1. The Coming of the Terror

After two years we are turning once more to the morning's news with a sense of appetite and glad expectation. There were thrills at the beginning of the war: the thrill of horror and of a doom that seemed at once incredible and certain; this was when Namur fell and the German host swelled like a flood over the French fields, and drew very near to the walls of Paris. Then we felt the thrill of exultation when the good news came that the awful tide had been turned back, that Paris and the world were safe; for awhile at all events.
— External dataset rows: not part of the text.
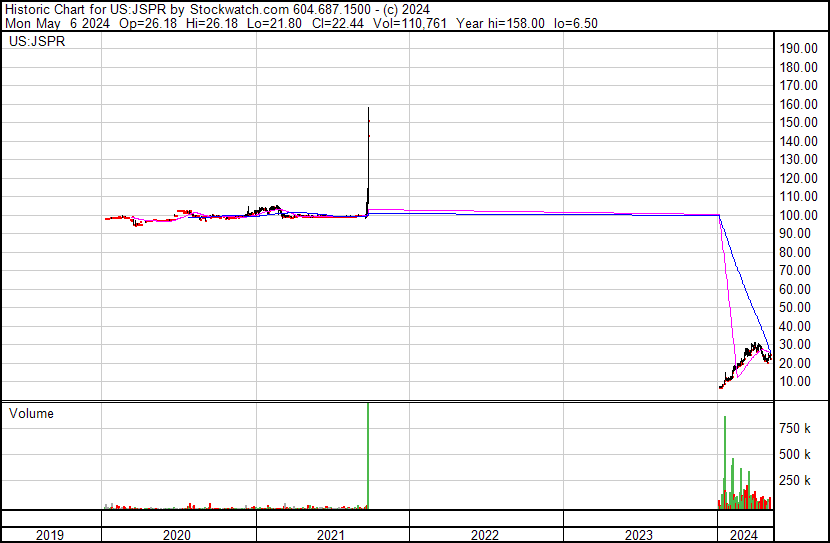Select the 2020 year marker on time axis
Image resolution: width=830 pixels, height=543 pixels.
pos(177,534)
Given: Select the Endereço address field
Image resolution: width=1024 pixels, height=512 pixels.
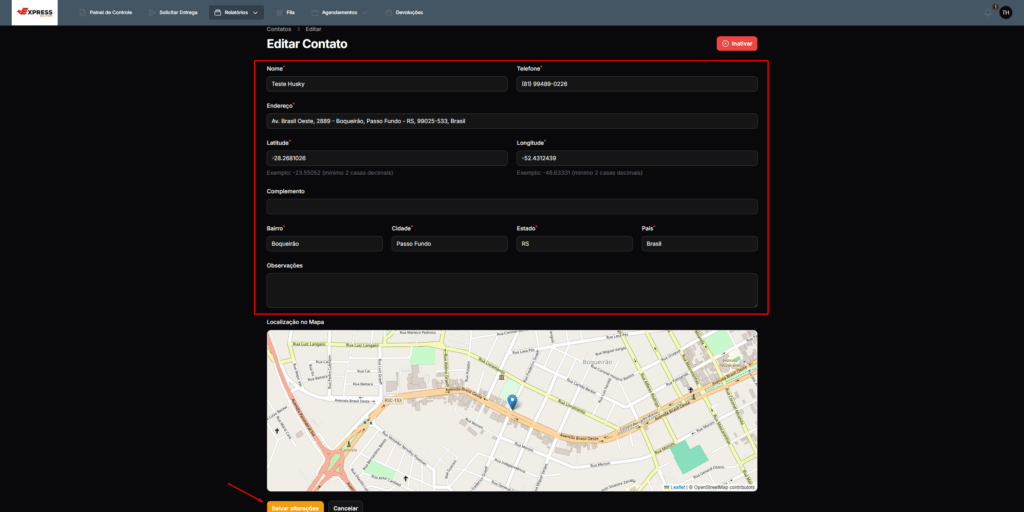Looking at the screenshot, I should click(x=512, y=121).
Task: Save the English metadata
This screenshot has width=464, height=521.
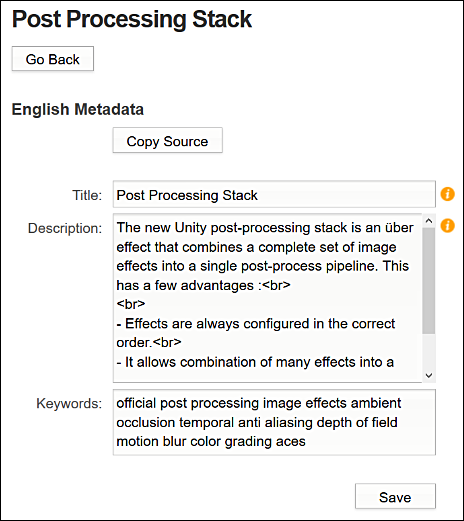Action: tap(395, 496)
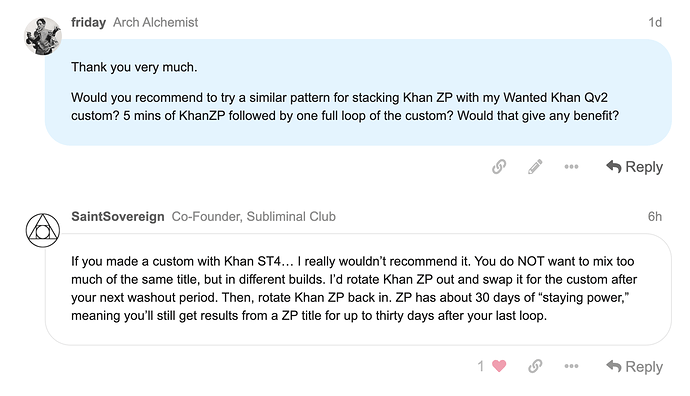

Then for days we hoped for more news as good as this or better. Has von Kluck been surrounded? Not to-day, but perhaps he will be surrounded to-morrow. But the days became weeks, the weeks drew out to months; the battle in the west seemed frozen. Now and again things were done that seemed hopeful, with promise of events still better. But Neuve Chapelle and Loos dwindled into disappointments as their tale was told fully; the lines in the west remained, for all practical purposes of victory, immobile. Nothing seemed to happen, there was nothing to read save the record of operations that were clearly trifling and insignificant. People speculated as to the reason of this inaction; the hopeful said that Joffre had a plan, that he was "nibbling," others declared that we were short of munitions, others again that the new levies were not yet ripe for battle. So the months went by, and almost two years of war had been completed before the motionless English line began to stir and quiver as if it awoke from a long sleep, and began to roll onward, overwhelming the enemy.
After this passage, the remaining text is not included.